Targeted Purification and Profiling of Human Extrachromosomal DNA

Researchers at Stanford have developed a method for targeted purification of megabase-sized extrachromosomal DNA (ecDNA) by combining in vitro nuclease treatment and pulsed field gel electrophoresis. The method, termed ecDNA CRISPR-CATCH, results in strong enrichment of ecDNA molecules containing oncogenes from human cancer cells. It allows targeted purification of ecDNA from human cancer cells and can be used to identify genetic variants and differences in methylation profiles between ecDNA and chromosomal DNA isolated from the same cancer cell, and for non-invasive in vitro assays to diagnose cancer.

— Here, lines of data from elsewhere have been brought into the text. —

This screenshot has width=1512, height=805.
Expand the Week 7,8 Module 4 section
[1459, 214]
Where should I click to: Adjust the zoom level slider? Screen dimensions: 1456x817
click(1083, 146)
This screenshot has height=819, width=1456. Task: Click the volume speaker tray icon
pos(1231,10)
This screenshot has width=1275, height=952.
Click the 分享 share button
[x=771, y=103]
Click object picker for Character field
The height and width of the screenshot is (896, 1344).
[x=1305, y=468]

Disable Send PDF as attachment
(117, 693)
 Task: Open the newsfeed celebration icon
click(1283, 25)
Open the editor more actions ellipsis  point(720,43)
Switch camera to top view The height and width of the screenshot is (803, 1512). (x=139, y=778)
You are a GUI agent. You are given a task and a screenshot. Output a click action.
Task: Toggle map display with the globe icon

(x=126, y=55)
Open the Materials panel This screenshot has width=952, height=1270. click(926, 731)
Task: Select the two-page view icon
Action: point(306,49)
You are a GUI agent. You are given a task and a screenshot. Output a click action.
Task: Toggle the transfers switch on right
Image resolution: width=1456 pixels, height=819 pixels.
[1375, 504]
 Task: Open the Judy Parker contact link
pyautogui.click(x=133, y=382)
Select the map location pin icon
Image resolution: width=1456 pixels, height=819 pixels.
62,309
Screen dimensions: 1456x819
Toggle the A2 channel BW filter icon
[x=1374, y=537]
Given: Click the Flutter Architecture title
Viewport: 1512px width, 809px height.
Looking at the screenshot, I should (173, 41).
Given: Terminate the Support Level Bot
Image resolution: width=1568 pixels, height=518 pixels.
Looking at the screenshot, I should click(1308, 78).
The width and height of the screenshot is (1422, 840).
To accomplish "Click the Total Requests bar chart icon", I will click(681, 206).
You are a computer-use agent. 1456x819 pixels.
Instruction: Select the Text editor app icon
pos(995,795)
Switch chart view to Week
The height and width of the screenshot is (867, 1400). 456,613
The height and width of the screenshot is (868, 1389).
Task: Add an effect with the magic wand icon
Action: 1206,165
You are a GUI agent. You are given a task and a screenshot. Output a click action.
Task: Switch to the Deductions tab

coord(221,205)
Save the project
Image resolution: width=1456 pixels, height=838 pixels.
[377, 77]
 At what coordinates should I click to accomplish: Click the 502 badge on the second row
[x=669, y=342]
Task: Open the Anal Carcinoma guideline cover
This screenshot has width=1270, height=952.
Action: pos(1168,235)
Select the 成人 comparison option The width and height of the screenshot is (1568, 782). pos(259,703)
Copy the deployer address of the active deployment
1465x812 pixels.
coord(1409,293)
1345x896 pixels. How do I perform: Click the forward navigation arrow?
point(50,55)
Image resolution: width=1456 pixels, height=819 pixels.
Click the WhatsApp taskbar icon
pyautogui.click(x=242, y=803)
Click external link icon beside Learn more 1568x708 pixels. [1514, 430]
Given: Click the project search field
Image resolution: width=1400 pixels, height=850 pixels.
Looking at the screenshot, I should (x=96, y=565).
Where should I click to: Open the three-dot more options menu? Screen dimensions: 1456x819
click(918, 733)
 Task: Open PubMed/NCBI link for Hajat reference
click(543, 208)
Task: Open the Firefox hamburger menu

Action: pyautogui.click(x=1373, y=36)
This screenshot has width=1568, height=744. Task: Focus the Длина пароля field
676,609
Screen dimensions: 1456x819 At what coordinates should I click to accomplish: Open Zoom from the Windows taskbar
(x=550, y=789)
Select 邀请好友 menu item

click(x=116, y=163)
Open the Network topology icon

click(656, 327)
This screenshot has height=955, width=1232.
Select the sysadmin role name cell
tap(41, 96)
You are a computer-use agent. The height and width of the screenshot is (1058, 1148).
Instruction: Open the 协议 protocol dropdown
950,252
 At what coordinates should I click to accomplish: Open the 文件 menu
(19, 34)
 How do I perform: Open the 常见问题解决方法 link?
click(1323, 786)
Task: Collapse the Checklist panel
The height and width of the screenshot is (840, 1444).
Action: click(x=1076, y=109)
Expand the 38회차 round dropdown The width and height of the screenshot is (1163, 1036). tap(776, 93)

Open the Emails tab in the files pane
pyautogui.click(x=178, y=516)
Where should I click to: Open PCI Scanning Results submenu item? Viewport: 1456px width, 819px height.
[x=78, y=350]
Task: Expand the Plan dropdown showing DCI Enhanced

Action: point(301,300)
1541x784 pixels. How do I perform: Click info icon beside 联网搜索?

EcDNA oncogene amplifications are present in half of human cancer types and up to one third of tumor samples and are associated with poor patient outcomes. Given the prevalence of ecDNA in cancer, there is an urgent need for better characterization of unique genetic and epigenetic features of ecDNA in order to understand how it may differ from chromosomal DNA and obtain clues about how it is formed and maintained in tumors. Using existing tools, isolation and targeted profiling of megabase-sized, clonal ecDNAs is currently challenging due to their large sizes and sequence complexity.

Related Technology
Stanford docket S21-317 describes a system that links inducible gene expression to the presence of ecDNA in cancer cells. The novel, inducible DNA element (or gene switch) can be linked to reporter genes for drug screening and linked to therapeutic genes for the treatment of cancer.

Stage of Development
Pre-clinical. The method has been shown to work with human cancer cells.